Idéntica es la conclusión: Pedromandó que fueran bautizados en el nombre de Jesucristo” (Hch 10, 48). Se verificó entonces el bautismo de los primeros paganos. Así, en virtud de su autoridad apostólica, Pedro, guiado por la luz del Espíritu Santo, da inicio a la difusión del Evangelio y de la Iglesia más allá de los confines de Israel.

8. El Espíritu Santo, que había descendido sobre los Apóstoles en virtud del sacrificio redentor de Cristo, ahora ha confirmado que el valor salvífico de este sacrificio engloba a todos los hombres. Pedro había escuchado que se le decía interiormente: “Lo que Dios ha purificado no lo llames tú profano” (Hch 10, 15). Sabía muy bien que la purificación se había realizado por medio de la sangre de Cristo, Hijo de Dios, quien, como leemos en la Carta a los Hebreos (9, 14), “por el mismo Espíritu Eterno se ofreció a sí mismo sin tacha a Dios”, de forma que estamos seguros de que aquella sangre “purificará de las obras muertas nuestra conciencia para rendir culto a Dios vivo”. Pedro se había dado cuenta más claramente de que habían llegado los nuevos tiempos en los que, como habían predicho los profetas, incluso los sacrificios de los paganos resultarían gratos a Yahveh (cf. Is 56, 7; Ml 1, 11; y también Rm 15, 16; Flp 4, 18; 1 P 2, 5). Por eso dijo con plena conciencia al centurión Cornelio: “Verdaderamente comprendo que Dios no hace acepción de personas” (Hch 10, 34), como Israel había comprendido ya desde el Deuteronomio, que se refleja en las palabras del Apóstol: “Yahveh vuestro Dios es el Dios de los dioses y el Señor de los señores, el Dios grande, poderoso y temible, que no hace acepción de personas...” (Dt 10, 17). Los Hechos nos atestiguan que Pedro fue el primero en captar el sentido nuevo de esta idea antigua, como fue transmitida en la doctrina de los Apóstoles (cf. 1 P 1, 17; Ga 2, 6; Rm 2, 11).
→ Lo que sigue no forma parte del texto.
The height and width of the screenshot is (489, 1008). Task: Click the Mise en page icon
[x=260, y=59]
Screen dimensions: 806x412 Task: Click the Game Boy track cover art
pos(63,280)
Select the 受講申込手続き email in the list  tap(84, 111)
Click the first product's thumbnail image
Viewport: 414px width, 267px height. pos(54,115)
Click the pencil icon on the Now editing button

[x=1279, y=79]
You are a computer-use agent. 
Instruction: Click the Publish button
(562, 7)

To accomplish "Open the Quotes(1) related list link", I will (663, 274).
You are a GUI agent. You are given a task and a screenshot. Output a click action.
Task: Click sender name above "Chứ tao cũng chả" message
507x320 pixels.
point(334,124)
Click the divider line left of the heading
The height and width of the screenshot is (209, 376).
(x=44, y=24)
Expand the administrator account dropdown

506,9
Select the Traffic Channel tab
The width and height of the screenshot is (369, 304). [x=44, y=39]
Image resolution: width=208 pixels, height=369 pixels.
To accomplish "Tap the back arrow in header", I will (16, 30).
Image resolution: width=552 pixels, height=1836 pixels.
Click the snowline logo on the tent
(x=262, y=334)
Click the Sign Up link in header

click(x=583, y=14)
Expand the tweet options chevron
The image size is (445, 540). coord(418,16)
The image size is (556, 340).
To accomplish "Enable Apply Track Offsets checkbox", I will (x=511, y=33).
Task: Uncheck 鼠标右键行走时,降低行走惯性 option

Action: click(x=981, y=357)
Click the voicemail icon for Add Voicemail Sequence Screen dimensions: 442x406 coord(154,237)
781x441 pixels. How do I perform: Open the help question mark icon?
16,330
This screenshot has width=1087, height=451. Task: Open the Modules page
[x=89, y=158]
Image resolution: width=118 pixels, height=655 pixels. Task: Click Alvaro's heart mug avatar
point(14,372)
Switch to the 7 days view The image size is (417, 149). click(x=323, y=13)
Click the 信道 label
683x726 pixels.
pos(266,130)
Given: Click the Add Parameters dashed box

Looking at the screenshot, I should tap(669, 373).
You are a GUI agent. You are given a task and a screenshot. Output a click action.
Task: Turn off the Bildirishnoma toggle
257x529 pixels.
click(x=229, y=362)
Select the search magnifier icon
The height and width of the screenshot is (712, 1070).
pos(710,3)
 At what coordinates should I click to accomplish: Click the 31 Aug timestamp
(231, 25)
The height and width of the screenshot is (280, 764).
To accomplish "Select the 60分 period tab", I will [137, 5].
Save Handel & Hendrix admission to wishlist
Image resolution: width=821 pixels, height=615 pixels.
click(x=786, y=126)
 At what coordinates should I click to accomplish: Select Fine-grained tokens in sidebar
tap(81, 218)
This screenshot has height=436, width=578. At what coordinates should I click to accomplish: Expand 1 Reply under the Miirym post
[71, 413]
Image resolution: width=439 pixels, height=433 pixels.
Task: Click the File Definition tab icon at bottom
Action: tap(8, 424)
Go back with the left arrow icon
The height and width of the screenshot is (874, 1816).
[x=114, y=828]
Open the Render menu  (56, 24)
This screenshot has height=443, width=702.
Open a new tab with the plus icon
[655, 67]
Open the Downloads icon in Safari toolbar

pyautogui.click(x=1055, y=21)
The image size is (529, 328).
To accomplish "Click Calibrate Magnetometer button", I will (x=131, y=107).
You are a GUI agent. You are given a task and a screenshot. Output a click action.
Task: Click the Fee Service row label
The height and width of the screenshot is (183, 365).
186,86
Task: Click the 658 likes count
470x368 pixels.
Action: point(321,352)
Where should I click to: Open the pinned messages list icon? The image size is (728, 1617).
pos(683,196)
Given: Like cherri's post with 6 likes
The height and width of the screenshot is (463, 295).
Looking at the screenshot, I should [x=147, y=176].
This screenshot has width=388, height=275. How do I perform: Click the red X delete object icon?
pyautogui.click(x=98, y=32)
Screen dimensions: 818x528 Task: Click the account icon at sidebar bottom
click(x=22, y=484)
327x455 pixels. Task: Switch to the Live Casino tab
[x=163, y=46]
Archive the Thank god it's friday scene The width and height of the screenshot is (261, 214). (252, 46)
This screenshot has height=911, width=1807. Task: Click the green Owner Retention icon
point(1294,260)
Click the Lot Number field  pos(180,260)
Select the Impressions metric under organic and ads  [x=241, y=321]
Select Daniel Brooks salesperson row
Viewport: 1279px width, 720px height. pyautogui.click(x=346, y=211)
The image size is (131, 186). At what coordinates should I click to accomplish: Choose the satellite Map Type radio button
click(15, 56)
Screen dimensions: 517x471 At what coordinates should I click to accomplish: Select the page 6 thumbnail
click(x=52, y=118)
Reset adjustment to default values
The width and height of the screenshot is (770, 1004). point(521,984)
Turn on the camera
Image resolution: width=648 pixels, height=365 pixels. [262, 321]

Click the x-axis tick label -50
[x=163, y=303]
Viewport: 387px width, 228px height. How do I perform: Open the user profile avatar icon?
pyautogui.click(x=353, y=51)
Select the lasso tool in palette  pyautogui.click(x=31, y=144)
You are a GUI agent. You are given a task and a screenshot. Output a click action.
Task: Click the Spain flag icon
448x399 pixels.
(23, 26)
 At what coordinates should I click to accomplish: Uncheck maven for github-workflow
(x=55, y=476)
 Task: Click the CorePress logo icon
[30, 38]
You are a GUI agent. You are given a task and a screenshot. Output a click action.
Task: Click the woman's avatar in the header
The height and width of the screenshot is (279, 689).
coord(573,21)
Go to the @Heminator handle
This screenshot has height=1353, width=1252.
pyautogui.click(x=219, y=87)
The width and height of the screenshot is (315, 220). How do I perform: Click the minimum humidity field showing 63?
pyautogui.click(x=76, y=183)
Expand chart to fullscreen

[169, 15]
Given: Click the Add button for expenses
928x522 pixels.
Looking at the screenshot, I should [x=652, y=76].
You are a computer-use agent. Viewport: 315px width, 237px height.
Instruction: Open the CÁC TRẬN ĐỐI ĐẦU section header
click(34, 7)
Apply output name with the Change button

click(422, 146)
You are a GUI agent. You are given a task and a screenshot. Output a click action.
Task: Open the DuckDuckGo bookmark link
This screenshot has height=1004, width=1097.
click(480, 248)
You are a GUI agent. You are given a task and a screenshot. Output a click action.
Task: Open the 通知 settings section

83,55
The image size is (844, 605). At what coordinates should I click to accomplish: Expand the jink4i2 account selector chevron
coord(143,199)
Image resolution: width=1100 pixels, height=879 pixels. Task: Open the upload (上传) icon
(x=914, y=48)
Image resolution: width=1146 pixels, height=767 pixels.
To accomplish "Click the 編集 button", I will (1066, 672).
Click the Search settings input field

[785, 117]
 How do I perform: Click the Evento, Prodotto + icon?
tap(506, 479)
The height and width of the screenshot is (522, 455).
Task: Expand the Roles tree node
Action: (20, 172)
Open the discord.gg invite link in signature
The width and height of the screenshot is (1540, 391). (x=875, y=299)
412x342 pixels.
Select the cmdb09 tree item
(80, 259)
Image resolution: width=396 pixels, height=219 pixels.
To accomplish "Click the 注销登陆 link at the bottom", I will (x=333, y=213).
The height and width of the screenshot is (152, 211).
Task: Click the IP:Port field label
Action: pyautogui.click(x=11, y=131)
Esta es la génesis interior de aquellas hermosas palabras dirigidas a Cornelio sobre la relación humana con Dios: “...el que le teme y practica la justicia le es grato” (Hch 10, 35).

Saludos

Amadísimos hermanos y hermanas:

Me complace saludar ahora a los peregrinos de lengua española, venidos de España y de América Latina. En primer lugar saludo al grupo de sacerdotes latinoamericanos, presentes en Roma para un curso de espiritualidad sacerdotal y misionera. Al regresar a vuestro lugar de apostolado os pido que transmitáis vuestra experiencia de Iglesia como comunión de fe en la caridad.

Deseo saludar también a un grupo de colaboradores de la revista “New Magazin 73”, a los alumnos y alumnas del Instituto “Francisco Figueras Pacheco” de Alicante (España), acompañados de sus familiares, así como a los jóvenes guatemaltecos “Europa Juvenil”. En estos días cercanos a la Navidad y a la Jornada Mundial de la Paz, os invito a todos a trabajar siempre por la paz en las familias, en la sociedad y entre los pueblos.

Con gran afecto os imparto a todos mi bendición apostólica.